Nach Ewigkeiten voller Tränen und Depressionen bekam ich die Hormone. Auf eigene Verantwortung. Kein Mensch konnte mir sagen, was passieren würde. Allerdings war das ein Risiko, das ich ohne zu zögern einging. Ein paar Monate später änderte ich meinen Namen und bekam endlich das richtige Geschlecht in meinen Dokumenten. Ich war endlich an meinem Ziel, nach all den Schmerzen.

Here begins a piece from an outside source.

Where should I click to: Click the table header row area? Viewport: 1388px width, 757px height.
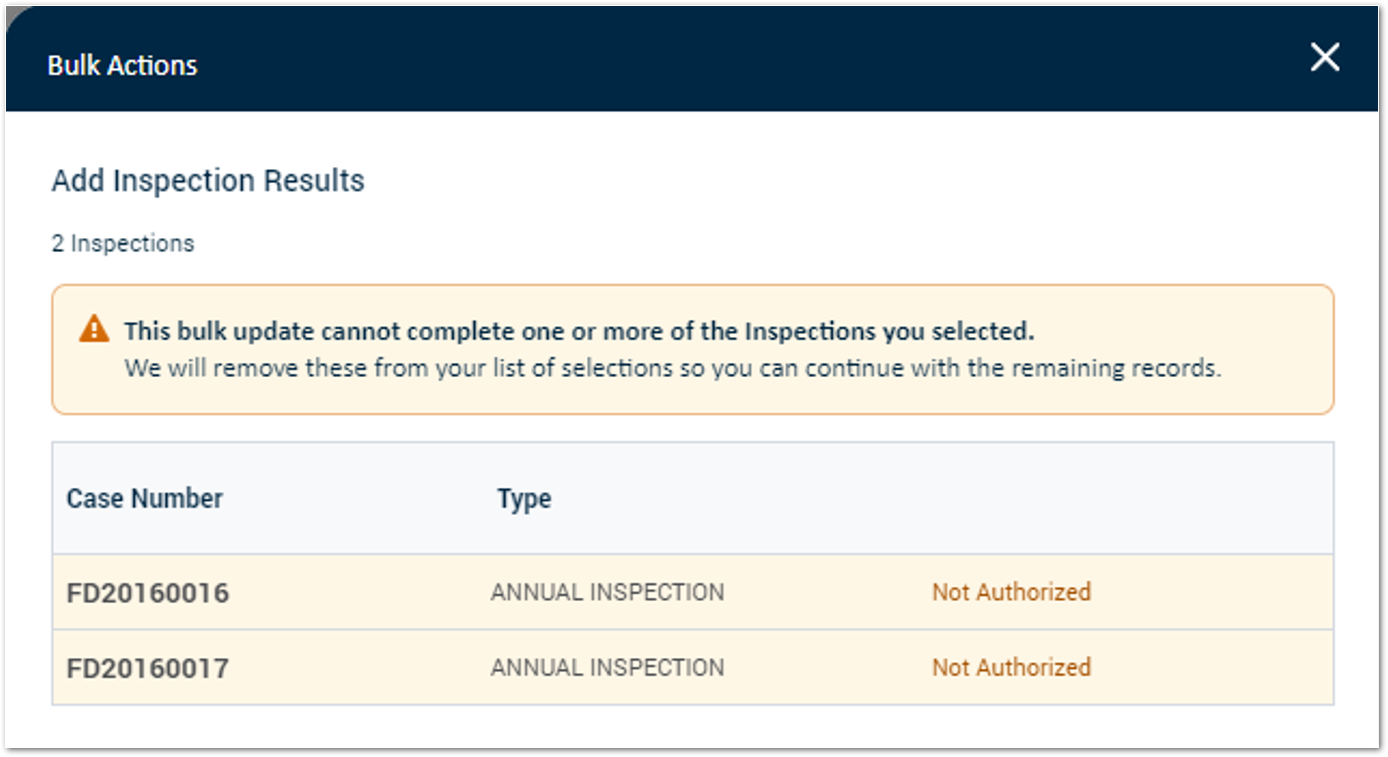(694, 498)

Für mich gibt es heute zwei Leben, die ich gelebt habe. Das Leben voller Ängste, geprägt von einem Versteckspiel, dessen Nachwirkungen ich jeden Tag aufs Neue bekämpfen muss. Dann ist da noch mein jetziges Leben, das endlich mir gehört. Das Leben einer immer noch jungen Frau, die sich endlich stolz und glücklich im Spiegel betrachten kann und ihr Leben in vollen Zügen lebt. Ich war 31, als mein Weg zu mir selbst begann. Es ist nie zu spät, um glücklich zu sein und es gibt immer einen Weg.